Menu

Posts Tagged ‘management’

Simplifying rolling upgrades between minor versions with feature flags

Tuesday, April 23rd, 2019

In this post we will cover feature flags, a new subsystem in RabbitMQ 3.8. Feature flags will allow a rolling cluster upgrade to the next minor version, without requiring all nodes to be stopped before upgrading.

Minor Version Upgrades Today: RabbitMQ 3.6.x to 3.7.x

It you had to upgrade a cluster from RabbitMQ 3.6.x to 3.7.x, you probably had to use one of the following solutions:

  • Deploy a new cluster alongside the existing one (this strategy is known as the blue-green deployment), then migrate data & clients to the new cluster
  • Stop all nodes in the existing cluster, upgrade the last node that was stopped first, then continue upgrading all other nodes, one-by-one

Blue-green deployment strategy is low risk but also fairly complex to automate. On the other hand, a cluster-wide shutdown affects availability. Feature flags are meant to provide a 3rd option by making rolling cluster upgrades possible and reasonably easy to automate.

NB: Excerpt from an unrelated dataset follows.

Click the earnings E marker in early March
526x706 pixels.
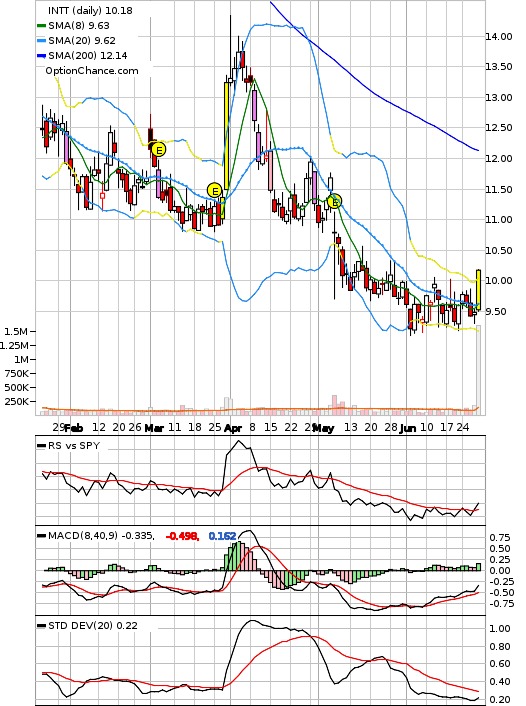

The Feature Flags Subsystem

Feature flags indicate a RabbitMQ node's capabilities to its cluster peers. Previously nodes used versions to assess compatibility with cluster versions. There are many ways in which nodes in a distributed system can become incompatible, including Erlang and dependency versions. Many of those aspects are not reflected in a set of version numbers. Feature flags is a better approach as it can reflect more capabilities of a node, whether it is a particular feature or internal communication protocol revision. In fact, with some message protocols RabbitMQ supports clients have a mechanism for clients to indicate their capabilities. This allows client libraries to evolve and be upgraded independently of RabbitMQ nodes.

For example, RabbitMQ 3.8.0 introduces a new queue type, quorum queues. To implement them, an internal data structure and a database schema were modified. This impacts the communication with other nodes because the data structure is exchanged between nodes, and internal data store schema is replicated to all nodes.

Without the feature flags subsystem, it would be impossible to have a RabbitMQ 3.8.0 node inside a cluster where other nodes are running RabbitMQ 3.7.x. Indeed, the 3.7.x nodes would be unable to understand the data structure or the database schema from 3.8.0 node. The opposite is also true. That's why RabbitMQ today prevents this from happening by comparing versions and by denying clustering when versions are considered incompatible (the policy considers different minor/major versions to be incompatible).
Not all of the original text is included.